Sea lo que fuere, el tema se ha vuelto a poner de moda. El nuevo ministro de Defensa ha mencionado, nuevamente, la inocuidad del glifosato: “Yo les voy a contar mi experiencia como agricultor, yo no he conocido un mejor herbicida que el glifosato, no existe (…) El herbicida que se usa en Colombia es glifosato, usted entra en cualquier almacén y ahí está”. El empirismo vulgar ha sido recurrente en este debate. Casi veinte años atrás, Néstor Humberto Martínez, hoy fiscal, había amenazado con bañarse en glifosato, con echarse un baldado frío del herbicida en la cabeza.
Adicionalmente, la fumigación con drones ha surgido como una alternativa. Participé en los debates al respecto. Nadie lo decía explícitamente, pero muchos pensaban que esta opción era marginal, infructuosa, casi desesperada, un intento no por resolver el problema, sino por aparentar que se estaba resolviendo, pura retórica de la acción.

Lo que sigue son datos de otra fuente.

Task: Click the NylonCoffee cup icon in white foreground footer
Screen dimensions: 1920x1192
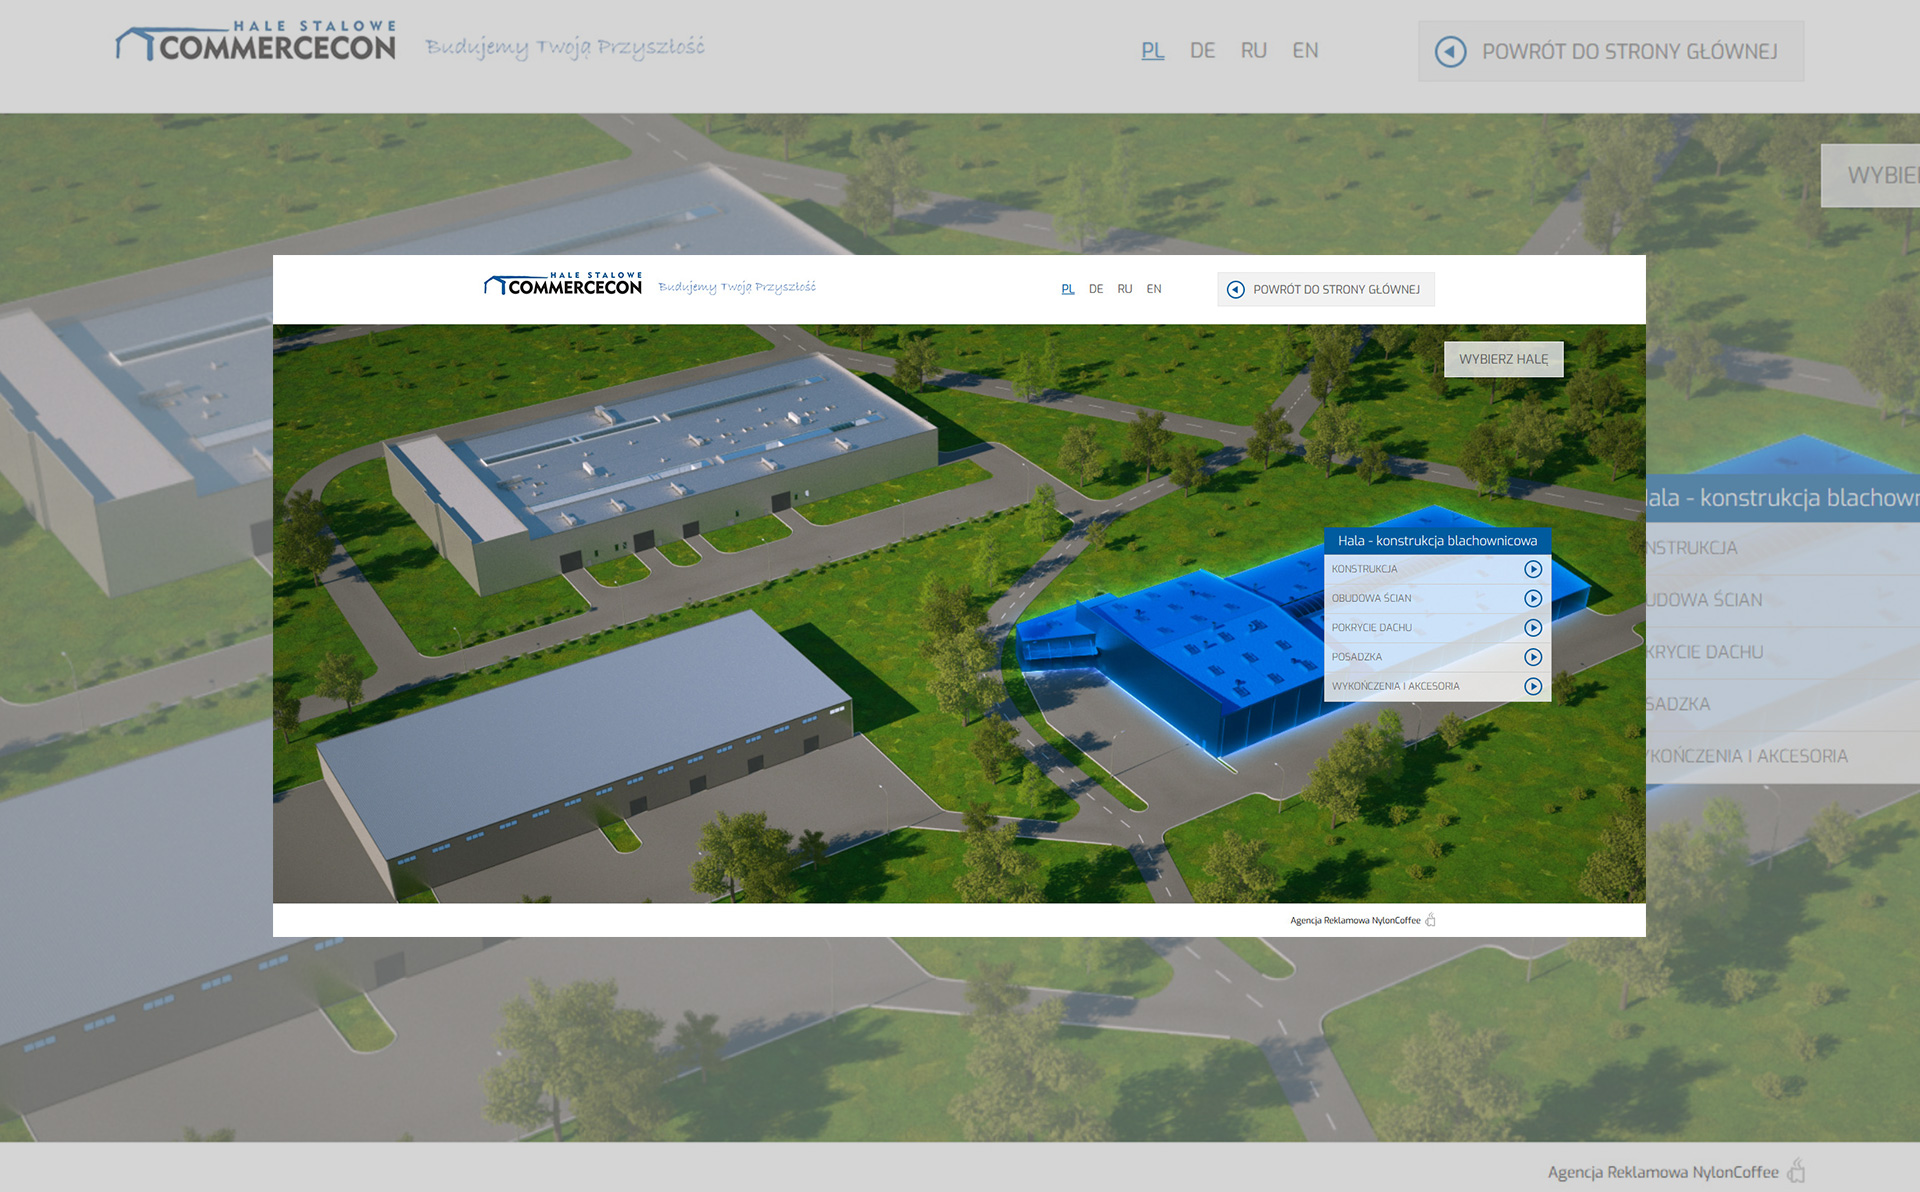Action: click(x=1431, y=920)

Al final de una de las últimas reuniones le oí a un militar curtido en la lucha antinarcóticos una frase que resume el problema: “Esta guerra hay que seguirla dando, pero por el camino largo, esto es, con respeto a los derechos humanos y a la salud de la gente”.
Quisiera pensar que este principio terminará prevaleciendo, que las estampas del pintor costumbrista Pedro Ruiz —la estela blanca de glifosato suspendida sobre una selva abigarrada— son el símbolo de una época que quedó atrás para siempre, una época en el cual la soberanía, la salud y el medio ambiente estuvieron tristemente supeditadas a las urgencias sin sentido de una guerra imposible.